Aydın ile Okumuş

Aydın ile OkumuşAydın ile Okumuş

Gürcan Banger

Yaygın bilim ve sanat geleneği olmayan bir geçmişten geldiğimiz konusunda tartışmalar yapıldığını bilirsiniz. Özellikle son birkaç yüzyıldır bilim ve kültür konularında Batı’nın belirgin etkisinde kaldığımıza hiç kuşku yok. Küreselleşme ile birlikte de, Dünya’nın her köşesine yayılan “aynılaşma”, bu etkinin bitirici sonuçları halinde ortaya çıkıyor.

Batı kültürünün etkileri ve bizim bunu sindirip sentezleme konusunda gösterdiğimiz beceriksizliklerimizden birisi, aydın ile okumuş arasındaki farkı doğru kavrayamamamız sonucunu doğurmuştur. Bilimselliği, yaşamının bir parçası haline getirememiş toplumlarda, bu yanlışa düşülmesi son derece olağandır. Aydın ve okumuş arasındaki farka dikkat ederek çevremize baktığımızda; bugüne dek bu iki kavramı ne denli karıştırmış olduğumuzu hayretle göreceğiz.

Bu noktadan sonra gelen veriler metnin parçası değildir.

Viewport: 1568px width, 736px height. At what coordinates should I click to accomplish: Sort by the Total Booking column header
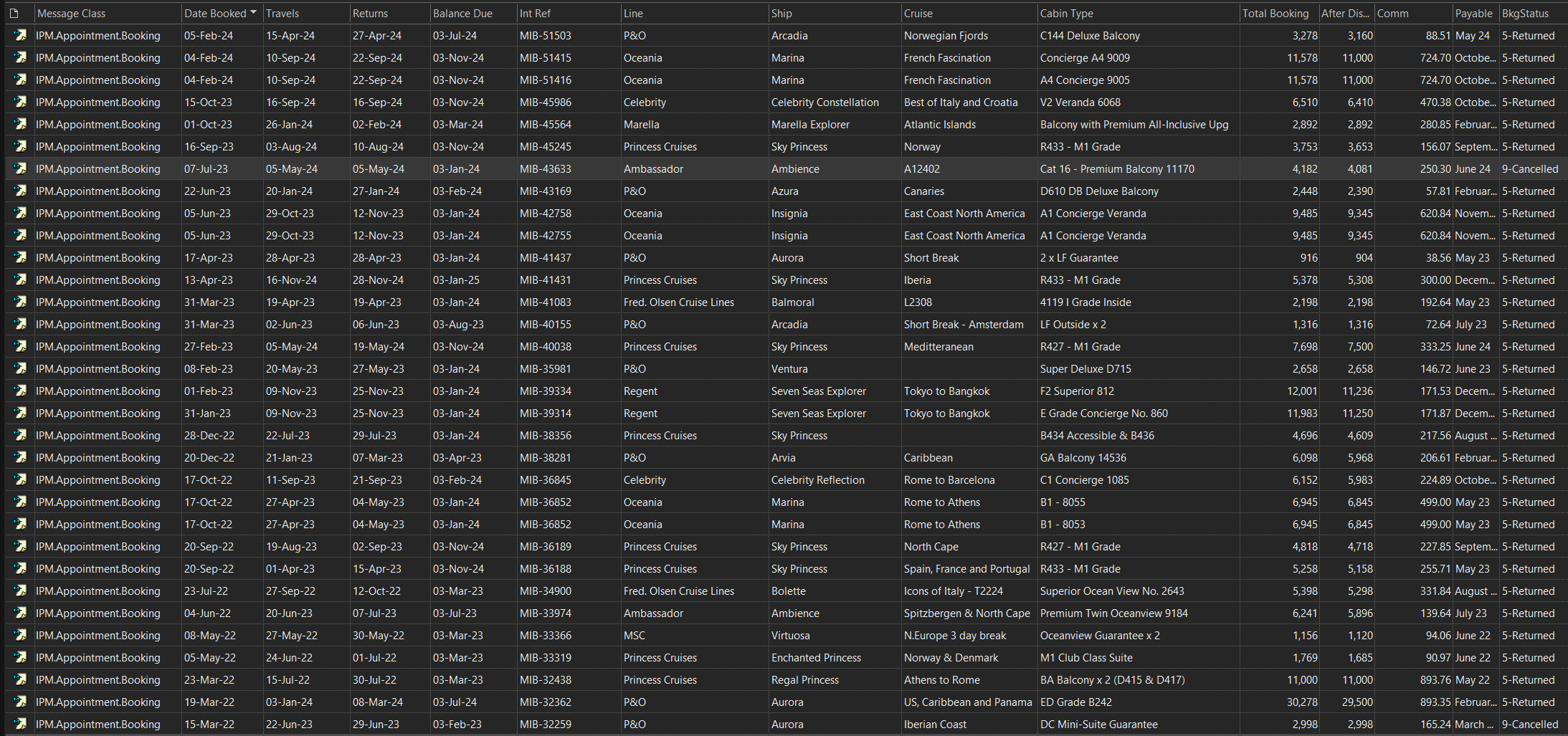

Okumuş’un ne olduğunu kestirmek zor değil. Özet olarak; elinde, bir okul veya kurs bitirdiğine dair diploması veya sertifikası olana denir okumuş. Okumuşluk; devlet dairelerinin, kartvizite sahip olmayı kolaylaştıran özel veya kamusal makamların yolunu da açar. Ama aydın olmak farklı bir şeydir. Elbette aydına ilişkin bazı genel özellikler bulabiliriz. Ama tüm Dünya için genel bir aydın tiplemesi yapabileceğimiz kanaatinde değilim. Çünkü aydın ne sosyal ne de sınıfsal olarak (ya da tarihsel olarak) endekslenebilecek bir kavram değildir. Tıpkı ahlâkın tarihin değişik zamanlarına göre farklı tanımlanmasına rağmen, ahlâklı olmanın bir tarihsel çağa indirgenememesi gibi…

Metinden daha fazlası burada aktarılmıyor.